One thing we all seem to have an odd predilection for is falling back on misconceptions and form mistaken opinions around these. And for some reason (maybe we’re just a miserable lot), we often think things are worse than they really are.
Superstar statistician Hans Rosling is one of those fighting a (thankless?) constant battle for us to embrace a more fact-based world view.
So here are some key facts that you’re probably getting wrong, to celebrate World Statistics Day and brighten up your Tuesday.
1. The UK has far fewer benefit fraudsters than you think
It turns out we haven’t the foggiest how the British population is made up. We think the amount of welfare money being claimed fraudulently is 34 times more than it really is.

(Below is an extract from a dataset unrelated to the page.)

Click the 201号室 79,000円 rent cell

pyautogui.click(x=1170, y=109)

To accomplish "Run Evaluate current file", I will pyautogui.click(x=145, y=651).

We also grossly overestimate the proportion of immigrants, teenage pregnancies, and unemployment, among, well, a whole lot of other things, according to an Ipsos-Mori survey about our mistaken perceptions.
2. The world is on course to end poverty in the next 15 years
Ending extreme poverty is one of the UN’s millennium goals, and you’ll be pleased to hear we’re actually on track for success. The below chart, showing what proportion of the world is living in extreme poverty (currently defined as less than $1.90 per day) is based on data from Max Roser for Our World in Data.
Crime is probably lower than you think it is
More than half of us think that violent crime is rising. But crime has actually fallen by 53 per cent in the past twenty years, according to the Crime Survey for England and Wales. Just in the years between 2006 and 2012, violent crime is down from over 2.5m to under 2m incidents.
4. More of us are living in democracies than ever before
The turn of the millennium marked the first time that more than half of the world’s population was living in a democracy. This chart once again, comes from Our World in Data.
5. And finally, we’re all spending less time at work
Good news, everyone! We’re becoming more productive all the time, and this means we can spend less and less time working.